--- Passage provided ---

Still, for all the undoubted truth in that last statement, Michel will always have the memories of his appearance in the 2020 November Masters (where he shot 74-76, to miss the cut by six shots). The pandemic and the subsequent lack of crowds did take away the chance for family and friends to make the trip to Augusta National, but his time in Georgia provided the opportunity to compete alongside one or two more than familiar names.

“The Masters is incredible,” he says. “It is every kid’s dream to play in it. And I got to live that dream. Even if it was played in November, there were many cool aspects to the week. Access to the top players was a lot easier than it would have been normally. They were really friendly. I played practice rounds with Patrick Cantlay, Xander Schauffele, Max Homa and Collin Morikawa. It was amazing. Whoever wins this week will have a great time, probably a better time than I had. They will get the whole experience, one I never really got. I was a little bit cheated by COVID.”

Ah, but that delve into the memory bank, is brief. Again, Michel’s active mind returns to the career choices that clearly continue to occupy much of his thoughts.

--- Data section ---

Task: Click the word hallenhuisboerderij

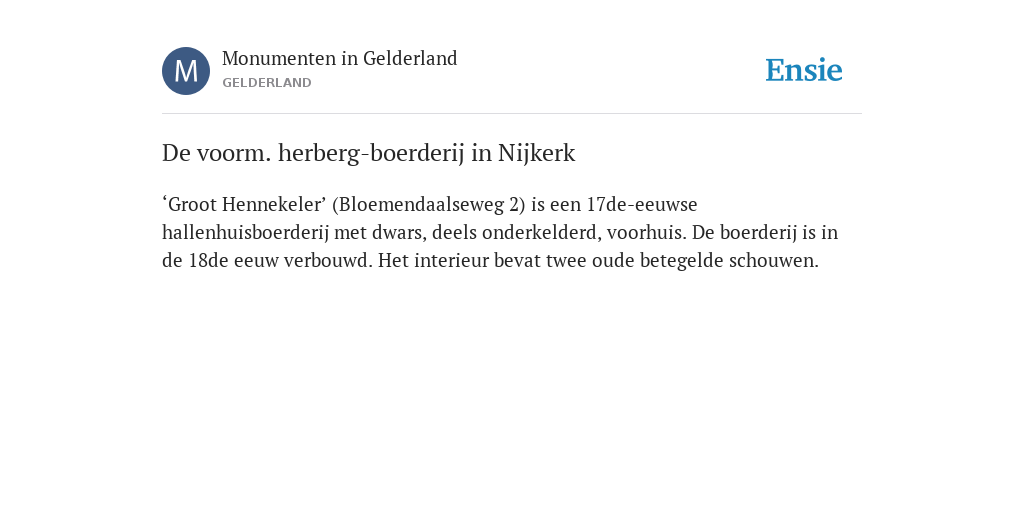Action: click(246, 232)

---

* [Things to do]
(a) Reproduce the passage about Michel's 2020 Masters appearance from "Ah, but that" to "of his thoughts.".
(b) Decide whether each statement agrees with the passage about Michel's 2020 Masters appearance, answering yes or no and quoting the words that settle it. (i) Michel missed the cut at the 2020 November Masters by six shots. (ii) Michel's family and friends made the trip to Augusta National to watch. (iii) Michel played practice rounds with Collin Morikawa.
(c) Pick up the passage about Michel's 2020 Masters appearance after its final sentence and keep writing.
The material placed after the passage comes from an unrelated source.

* [Results for each task]
(a)
Ah, but that delve into the memory bank, is brief. Again, Michel’s active mind returns to the career choices that clearly continue to occupy much of his thoughts.

(b)
(i) Yes: "to miss the cut by six shots"
(ii) No: "The pandemic and the subsequent lack of crowds did take away the chance for family and friends to make the trip to Augusta National"
(iii) Yes: "I played practice rounds with Patrick Cantlay, Xander Schauffele, Max Homa and Collin Morikawa."

(c)
“I haven’t completely given up on playing for a living, but I know that time is getting short,” he says. “Maybe the only way it will happen is if I play incredibly well over the coming Australian summer. So the next three or four months are going to be a key part of any decision I make. Although I have to admit it is pretty unlikely I will turn pro. I am pretty committed to CDP. I’ve gone quite a way down that path, and I’m really enjoying the work.

“If I think about it, my true passion is working in golf course design and construction,” he continues. “Even on the plane here I was working on my computer. Three hours of the flight are a blur because I was so engrossed in what I was doing. Work making a flight go faster is a pretty big hint. I was lost in the job.”

Ah, but there remains much to learn, not the least in the area of earth-moving that is such a vital component of course building. As Michel is quick to acknowledge, the “shapers” are amongst the most important members of any design team.

“I reckon Mike DeVries is a plus-seven on a bulldozer,” says Michel with a smile. “Right now, I might be in single-figures, but with aspirations to get to scratch. So I need to spend more time building greens to get to even that point. That is a big priority for me. And if I do reach that target and beyond, I’m not sure if I will have any regrets if I don’t turn pro. Ask me again in 20 years time.”

Just before the senior tour then. Yet another decision.